The fourth season of the Bangladeshi music television series Coke Studio Bangla started to air from 23 May 2026. Like the previous seasons, the fourth season is also produced and curated by Shayan Chowdhury Arnob.

== Artists ==
=== Vocalists ===

- Hande Çevgel
- Mustafa İpek
- Mahtim Shakib
- Nusrat Jahan
- Mousumi Dutta
- Masha Islam
- Mohammed Shoeb
- Mukul Mojumder Ishaan
- Sunidhi Nayak
- Meghdol

== Production ==
This season was produced by Shayan Chowdhury Arnob. Production starting in May 2026, this season is planned to air 8 songs with musicians participating from the country and abroad.

== Songs ==

| No. overall | No. in season | Song Title | Singer(s) | Lyricist(s) | Composer(s) | Original release date |
| 32 | 1 | "Room Jhoom" | Hande Çevgel, Mustafa İpek, Mahtim Shakib, Nusrat Jahan | Ottoman Turkish folk song and Kazi Nazrul Islam | Kazi Nazrul Islam | 23 May 2026 |
With inspiration from the Turkish folk song "Üsküdar'a Gider İken", Kazi Nazrul Islam created the melody of "Room Jhoom" along with other significant songs "Tribhuboner Priyo Muhammad" and "Shukno Patar Nupur Paye" with the same melody.

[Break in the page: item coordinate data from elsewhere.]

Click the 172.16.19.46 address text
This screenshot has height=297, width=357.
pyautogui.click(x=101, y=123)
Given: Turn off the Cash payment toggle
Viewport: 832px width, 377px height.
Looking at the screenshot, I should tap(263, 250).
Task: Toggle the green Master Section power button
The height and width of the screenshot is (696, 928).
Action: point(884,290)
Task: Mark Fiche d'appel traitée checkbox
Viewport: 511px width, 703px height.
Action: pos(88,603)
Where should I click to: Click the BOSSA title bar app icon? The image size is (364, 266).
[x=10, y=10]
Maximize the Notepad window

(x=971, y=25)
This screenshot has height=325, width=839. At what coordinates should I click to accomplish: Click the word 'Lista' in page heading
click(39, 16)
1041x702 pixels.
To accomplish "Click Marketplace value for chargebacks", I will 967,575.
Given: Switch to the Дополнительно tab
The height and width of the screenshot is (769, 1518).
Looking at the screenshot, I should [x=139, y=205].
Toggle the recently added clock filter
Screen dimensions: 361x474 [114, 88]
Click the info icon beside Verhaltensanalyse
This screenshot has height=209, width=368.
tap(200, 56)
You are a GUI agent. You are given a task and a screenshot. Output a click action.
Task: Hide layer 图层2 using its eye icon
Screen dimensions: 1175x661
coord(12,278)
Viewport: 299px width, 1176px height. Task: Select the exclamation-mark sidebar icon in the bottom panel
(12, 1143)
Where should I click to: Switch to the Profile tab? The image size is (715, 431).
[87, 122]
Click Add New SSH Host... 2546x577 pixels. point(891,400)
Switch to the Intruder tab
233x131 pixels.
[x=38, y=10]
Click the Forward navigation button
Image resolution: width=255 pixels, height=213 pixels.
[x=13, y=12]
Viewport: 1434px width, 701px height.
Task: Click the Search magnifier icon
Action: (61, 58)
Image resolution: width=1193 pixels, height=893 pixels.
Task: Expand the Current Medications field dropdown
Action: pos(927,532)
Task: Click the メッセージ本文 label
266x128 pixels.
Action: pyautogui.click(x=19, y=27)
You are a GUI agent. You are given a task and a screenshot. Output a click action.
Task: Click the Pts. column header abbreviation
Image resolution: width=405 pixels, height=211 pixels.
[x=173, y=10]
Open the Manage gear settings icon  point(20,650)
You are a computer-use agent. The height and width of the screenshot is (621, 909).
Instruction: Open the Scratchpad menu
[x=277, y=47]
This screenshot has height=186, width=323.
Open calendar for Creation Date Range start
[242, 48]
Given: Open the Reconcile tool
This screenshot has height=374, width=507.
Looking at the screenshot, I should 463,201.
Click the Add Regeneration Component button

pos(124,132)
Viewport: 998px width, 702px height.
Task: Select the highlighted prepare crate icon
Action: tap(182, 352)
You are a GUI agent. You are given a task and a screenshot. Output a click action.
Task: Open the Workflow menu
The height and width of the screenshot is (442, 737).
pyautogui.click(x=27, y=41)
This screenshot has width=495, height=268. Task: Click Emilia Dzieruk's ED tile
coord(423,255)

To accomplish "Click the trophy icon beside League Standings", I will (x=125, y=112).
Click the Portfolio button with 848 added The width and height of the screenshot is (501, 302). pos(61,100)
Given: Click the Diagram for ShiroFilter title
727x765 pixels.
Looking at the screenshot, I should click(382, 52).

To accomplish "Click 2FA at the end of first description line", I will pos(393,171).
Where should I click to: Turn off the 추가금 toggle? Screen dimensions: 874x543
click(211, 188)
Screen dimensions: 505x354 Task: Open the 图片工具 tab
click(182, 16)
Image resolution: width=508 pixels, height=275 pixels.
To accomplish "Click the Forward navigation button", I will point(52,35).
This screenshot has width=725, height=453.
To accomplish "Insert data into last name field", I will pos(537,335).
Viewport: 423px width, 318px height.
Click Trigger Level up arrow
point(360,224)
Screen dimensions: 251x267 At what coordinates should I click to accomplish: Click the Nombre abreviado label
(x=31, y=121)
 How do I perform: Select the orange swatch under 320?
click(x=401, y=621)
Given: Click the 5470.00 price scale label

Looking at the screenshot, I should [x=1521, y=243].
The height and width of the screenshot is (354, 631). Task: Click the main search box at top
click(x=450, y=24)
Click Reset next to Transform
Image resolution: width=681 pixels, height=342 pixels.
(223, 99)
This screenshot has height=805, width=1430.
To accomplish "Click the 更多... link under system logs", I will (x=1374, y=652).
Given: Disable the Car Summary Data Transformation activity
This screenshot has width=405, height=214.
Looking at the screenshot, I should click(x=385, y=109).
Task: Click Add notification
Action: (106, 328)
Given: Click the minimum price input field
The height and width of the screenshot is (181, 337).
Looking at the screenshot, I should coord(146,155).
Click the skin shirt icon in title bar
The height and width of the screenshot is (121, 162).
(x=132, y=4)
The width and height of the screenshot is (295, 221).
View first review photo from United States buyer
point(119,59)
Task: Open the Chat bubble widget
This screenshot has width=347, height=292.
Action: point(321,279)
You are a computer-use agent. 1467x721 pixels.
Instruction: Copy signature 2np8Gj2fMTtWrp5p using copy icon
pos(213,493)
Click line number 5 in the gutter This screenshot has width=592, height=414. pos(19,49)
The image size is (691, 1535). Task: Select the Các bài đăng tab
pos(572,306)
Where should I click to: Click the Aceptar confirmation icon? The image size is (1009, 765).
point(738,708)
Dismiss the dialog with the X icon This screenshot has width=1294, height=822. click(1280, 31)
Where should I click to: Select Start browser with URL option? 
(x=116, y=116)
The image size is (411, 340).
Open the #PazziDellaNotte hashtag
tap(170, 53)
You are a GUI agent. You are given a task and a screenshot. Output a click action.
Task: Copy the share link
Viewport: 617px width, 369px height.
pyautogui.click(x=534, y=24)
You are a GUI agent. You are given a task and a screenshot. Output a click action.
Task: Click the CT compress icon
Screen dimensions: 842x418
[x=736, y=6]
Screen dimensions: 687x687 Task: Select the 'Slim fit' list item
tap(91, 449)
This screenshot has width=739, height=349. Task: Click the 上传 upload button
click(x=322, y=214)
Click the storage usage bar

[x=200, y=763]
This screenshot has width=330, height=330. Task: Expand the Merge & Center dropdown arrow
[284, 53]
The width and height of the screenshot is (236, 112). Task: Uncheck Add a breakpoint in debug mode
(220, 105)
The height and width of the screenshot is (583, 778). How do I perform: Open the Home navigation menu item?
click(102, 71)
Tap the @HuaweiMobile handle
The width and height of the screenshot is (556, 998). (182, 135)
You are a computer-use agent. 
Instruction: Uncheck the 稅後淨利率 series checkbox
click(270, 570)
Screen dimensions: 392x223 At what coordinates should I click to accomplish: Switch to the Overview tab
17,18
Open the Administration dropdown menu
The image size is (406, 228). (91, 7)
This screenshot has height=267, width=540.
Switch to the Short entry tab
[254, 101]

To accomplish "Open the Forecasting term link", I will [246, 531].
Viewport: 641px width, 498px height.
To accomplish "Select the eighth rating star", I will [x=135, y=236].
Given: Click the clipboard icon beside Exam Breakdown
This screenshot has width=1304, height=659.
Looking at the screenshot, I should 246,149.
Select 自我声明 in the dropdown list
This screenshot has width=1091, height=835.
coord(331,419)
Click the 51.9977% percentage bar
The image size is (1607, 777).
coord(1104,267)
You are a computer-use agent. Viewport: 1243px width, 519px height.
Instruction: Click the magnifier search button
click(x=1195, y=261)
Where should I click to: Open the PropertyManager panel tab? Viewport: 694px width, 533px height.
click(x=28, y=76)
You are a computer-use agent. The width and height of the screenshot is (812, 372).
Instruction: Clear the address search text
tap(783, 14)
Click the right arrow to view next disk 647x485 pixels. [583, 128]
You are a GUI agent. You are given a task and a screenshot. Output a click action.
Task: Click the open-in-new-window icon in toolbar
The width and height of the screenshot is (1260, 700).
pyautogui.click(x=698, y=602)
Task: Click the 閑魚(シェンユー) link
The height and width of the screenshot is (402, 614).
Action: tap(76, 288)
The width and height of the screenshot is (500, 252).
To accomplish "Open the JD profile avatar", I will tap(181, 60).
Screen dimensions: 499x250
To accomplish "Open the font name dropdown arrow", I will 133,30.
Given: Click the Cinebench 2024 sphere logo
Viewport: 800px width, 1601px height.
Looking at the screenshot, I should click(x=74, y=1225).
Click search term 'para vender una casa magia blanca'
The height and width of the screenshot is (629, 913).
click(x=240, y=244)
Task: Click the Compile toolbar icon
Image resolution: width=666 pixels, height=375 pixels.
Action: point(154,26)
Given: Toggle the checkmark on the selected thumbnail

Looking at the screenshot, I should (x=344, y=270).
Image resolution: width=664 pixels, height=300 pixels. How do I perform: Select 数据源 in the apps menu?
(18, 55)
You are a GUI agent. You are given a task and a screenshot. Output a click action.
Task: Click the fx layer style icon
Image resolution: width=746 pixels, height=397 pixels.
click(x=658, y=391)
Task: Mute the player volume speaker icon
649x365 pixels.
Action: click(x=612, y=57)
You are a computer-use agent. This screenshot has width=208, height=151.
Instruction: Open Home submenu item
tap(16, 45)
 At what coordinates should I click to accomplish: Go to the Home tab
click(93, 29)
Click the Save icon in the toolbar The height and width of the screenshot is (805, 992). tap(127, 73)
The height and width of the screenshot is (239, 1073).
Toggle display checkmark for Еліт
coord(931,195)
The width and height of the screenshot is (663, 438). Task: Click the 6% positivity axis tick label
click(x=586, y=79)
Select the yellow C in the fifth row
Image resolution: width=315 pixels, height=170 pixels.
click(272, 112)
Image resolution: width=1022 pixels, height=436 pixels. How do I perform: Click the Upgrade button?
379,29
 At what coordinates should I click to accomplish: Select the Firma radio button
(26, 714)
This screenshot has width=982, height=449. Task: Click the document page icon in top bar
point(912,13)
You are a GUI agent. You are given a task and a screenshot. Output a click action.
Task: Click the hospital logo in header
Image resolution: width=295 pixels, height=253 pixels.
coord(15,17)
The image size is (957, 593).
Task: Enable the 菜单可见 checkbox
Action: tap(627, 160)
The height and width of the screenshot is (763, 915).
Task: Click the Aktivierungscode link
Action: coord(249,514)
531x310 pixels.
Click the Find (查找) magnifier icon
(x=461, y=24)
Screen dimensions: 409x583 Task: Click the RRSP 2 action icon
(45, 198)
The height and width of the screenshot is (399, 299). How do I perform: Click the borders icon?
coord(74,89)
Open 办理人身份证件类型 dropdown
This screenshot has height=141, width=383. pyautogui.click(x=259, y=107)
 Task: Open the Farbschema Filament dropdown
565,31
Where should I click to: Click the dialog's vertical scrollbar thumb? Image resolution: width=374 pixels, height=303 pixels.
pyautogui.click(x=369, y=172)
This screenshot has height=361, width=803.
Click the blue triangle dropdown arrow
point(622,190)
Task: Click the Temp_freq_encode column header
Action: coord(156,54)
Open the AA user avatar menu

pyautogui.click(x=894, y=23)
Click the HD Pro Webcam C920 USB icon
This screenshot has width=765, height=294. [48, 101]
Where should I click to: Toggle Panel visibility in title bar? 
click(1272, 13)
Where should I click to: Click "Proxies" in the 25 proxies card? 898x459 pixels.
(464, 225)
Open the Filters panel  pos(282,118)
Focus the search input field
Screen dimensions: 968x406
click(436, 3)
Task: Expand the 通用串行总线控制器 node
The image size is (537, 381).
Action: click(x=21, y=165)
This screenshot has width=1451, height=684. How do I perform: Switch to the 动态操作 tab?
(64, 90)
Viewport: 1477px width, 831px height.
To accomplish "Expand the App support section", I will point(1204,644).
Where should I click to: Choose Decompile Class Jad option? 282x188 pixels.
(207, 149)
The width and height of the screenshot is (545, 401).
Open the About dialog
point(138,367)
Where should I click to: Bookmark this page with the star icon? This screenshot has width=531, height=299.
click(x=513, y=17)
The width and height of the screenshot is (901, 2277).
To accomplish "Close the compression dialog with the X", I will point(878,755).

As the monsoon rains chime in the nature of Bangladesh, "Room Jhoom" portrays the rain-soaked city life and quiet remembrance of the unfinished feelings. "Room Jhoom" mashed up with "Üsküdar'a Gider İken", the song which the previous one is inspired from, pays tribute to the national poet ahead of his 127th birthday.
| 33 | 2 | "Megh" | Mousumi Dutta, Masha Islam, Mohammed Shoeb | Rabindranath Tagore (inspired) | Mohammed Shoeb, Shayan Chowdhury Arnob | 28 June 2026 |
"Megh" is a tribute to the spirit of Ashar, bringing together classical Bengali musical traditions and contemporary sounds. Rooted in the monsoon raag "Mian Ki Malhar" and drawing inspiration from Rabindranath Tagore's literary works, the track explores themes of anticipation, resilience, and renewal long associated with the rainy season in South Asian culture. The arrangement incorporates modern spoken word influences alongside layered instrumentation, making classical music accessible to younger audiences.
| 34 | 3 | "Patar Bashori" | Mukul Mojumder Ishaan, Sunidhi Nayak | Mukul Mojumder Ishaan, Eleus Hossain | Mukul Mojumder Ishaan | 25 July 2026 |
Written and composed by Mukul Mojumder Ishaan and produced by Adit Rahman, "Patar Bashori" follows the story of a lover pleading to be spared from the enchanting melody of their beloved's flute, exploring the tension between resisting and surrendering to the pull of love. The song is set amid the historic surroundings of Sonargaon, with the accompanying music video's old-world visuals mirroring the track's timeless romance.
| 35 | 4 | "Mulluk" | Meghdol (Shibu Kumer Shill) | Shibu Kumer Shill | Shibu Kumer Shill | 20 August 2026 |
Every heart holds a vision of a better tomorrow—a world shaped by equality, harmony, and love. Mulluk is a reflection of that dream. It carries the untold story of Bangladesh’s tea workers, whose generations of hard work have helped build the country’s tea industry, while their own hopes and struggles remained largely unheard. Hundred years ago, thousands of tea workers began a long journey, carrying the hope of returning to their Mulluk—the promised land they call home. The journey may have ended, but the dream of a better life continues. Bringing this story to life, Mulluk blends Meghdol’s music and words with the voices of tea workers Ronju Tanti and Ranjit Tati, carrying folk melodies passed down through generations. Because Mulluk is not just a song. It is a story of people who continue to work, hope, and dream of returning to their own land someday.